In the decades of 50s and after, Bollywood’s infatuation for the standard doctrine of Marxism i.e Class Struggle was portrayed in every other movies. There used to be an evil and cunning industrialist, sucking the blood of poor worker or a mischievous landlord harassing a poor peasant. The hero was the revolutionary man from the worker’s class who rebelled against this injustice. Their infatuation with the narrative of class struggle lasted till 1980s, then people started rejected it.

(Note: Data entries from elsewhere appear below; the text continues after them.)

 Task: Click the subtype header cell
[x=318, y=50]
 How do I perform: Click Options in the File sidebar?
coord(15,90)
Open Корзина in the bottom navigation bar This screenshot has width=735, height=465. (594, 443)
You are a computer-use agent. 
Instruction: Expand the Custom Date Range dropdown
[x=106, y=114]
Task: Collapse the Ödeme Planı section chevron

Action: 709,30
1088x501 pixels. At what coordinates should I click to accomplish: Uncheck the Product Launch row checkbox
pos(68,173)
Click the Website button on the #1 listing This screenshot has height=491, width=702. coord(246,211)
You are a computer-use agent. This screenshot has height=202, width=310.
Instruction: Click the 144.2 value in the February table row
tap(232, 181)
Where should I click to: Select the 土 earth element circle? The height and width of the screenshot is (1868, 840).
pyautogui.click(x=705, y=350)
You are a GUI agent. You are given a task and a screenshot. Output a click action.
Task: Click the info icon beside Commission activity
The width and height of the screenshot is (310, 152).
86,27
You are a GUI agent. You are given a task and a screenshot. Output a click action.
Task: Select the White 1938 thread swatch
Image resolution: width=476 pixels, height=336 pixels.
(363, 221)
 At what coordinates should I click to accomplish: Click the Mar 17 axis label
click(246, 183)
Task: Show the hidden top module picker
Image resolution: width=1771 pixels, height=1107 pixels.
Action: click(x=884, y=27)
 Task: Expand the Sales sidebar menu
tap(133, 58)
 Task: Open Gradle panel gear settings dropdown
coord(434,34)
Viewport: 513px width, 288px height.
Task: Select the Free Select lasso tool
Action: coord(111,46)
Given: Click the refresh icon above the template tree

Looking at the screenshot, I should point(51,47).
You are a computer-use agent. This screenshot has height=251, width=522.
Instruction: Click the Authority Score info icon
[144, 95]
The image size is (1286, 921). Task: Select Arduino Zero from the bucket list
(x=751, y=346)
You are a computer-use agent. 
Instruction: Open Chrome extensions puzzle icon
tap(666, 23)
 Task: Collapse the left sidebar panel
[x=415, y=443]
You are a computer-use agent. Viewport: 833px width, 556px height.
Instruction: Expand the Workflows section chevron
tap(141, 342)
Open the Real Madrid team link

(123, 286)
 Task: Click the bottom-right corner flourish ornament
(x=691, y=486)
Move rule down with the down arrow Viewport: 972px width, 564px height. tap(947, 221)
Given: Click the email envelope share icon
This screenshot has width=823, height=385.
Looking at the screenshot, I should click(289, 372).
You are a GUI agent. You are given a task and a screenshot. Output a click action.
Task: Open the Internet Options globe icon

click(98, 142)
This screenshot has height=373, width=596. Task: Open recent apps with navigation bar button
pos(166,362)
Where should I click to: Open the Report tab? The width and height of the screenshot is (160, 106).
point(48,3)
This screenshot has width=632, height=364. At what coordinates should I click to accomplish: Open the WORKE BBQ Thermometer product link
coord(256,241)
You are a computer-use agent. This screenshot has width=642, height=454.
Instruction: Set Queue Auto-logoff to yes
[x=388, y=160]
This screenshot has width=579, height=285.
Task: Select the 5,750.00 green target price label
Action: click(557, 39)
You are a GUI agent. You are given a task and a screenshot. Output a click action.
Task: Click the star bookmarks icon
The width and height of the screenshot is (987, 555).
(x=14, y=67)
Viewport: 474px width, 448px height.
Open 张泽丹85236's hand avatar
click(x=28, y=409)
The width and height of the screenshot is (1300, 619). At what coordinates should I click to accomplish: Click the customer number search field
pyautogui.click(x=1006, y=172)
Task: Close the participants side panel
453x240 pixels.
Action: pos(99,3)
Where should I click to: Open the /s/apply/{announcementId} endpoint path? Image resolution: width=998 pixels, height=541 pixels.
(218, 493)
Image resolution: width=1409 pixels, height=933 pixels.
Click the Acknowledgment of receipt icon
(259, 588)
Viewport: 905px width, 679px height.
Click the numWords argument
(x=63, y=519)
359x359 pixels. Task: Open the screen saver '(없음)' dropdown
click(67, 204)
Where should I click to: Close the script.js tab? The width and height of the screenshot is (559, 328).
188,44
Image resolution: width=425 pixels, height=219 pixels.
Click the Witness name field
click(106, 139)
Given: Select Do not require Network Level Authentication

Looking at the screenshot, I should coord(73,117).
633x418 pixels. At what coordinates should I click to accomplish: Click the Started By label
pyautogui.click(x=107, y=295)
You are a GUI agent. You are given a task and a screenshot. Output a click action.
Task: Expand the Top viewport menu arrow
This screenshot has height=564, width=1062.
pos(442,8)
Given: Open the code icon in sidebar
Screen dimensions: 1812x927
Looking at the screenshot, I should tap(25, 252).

The rise of Dawood Ibrahim changed the course of Bollywood in completely different direction which is well known to almost everyone. Bollywood’s love affair with Dawood can be estimated from the fact there are at least 12 movies such as Company, D-Day, Once Upon a Time in Mumbai, et al. If someone tries to look at the number of movies centred around any Hindu warrior, zero will be the answer because Ashoka is the hero of secular narrative and Bajirao Mastani was more a love story than the tale of valour of Bajirao. The Urduphilia of Bollywood has touched to a new height over the period which is unprecedented in nature. Anyone will lose the counts who tries to count the movies in which Hindu priests are portrayed as the most evil persons while pastors of church being the epitome of forgiveness, compassion and goodness. The inherently anti-Hindu characteristic of Bollywood is the reason that people like Bhansali gets the liberty to do anything as long as it’s about denigrating Hindu culture and heroes while speaks nothing about the brutality and horrors of Islam and Christianity. People should identity the subtle propaganda being pushed under the guise of artistic freedom rather than showing sympathy with the likes of Bhansali. It’s time for Hindus to be assertive and conscious about their identity. Padmavati is one among the many examples of Bollywood’s infatuation with secular narrative. The sinister maladies require a commensurate treatment. Maybe, it’s the ripe time for such treatments.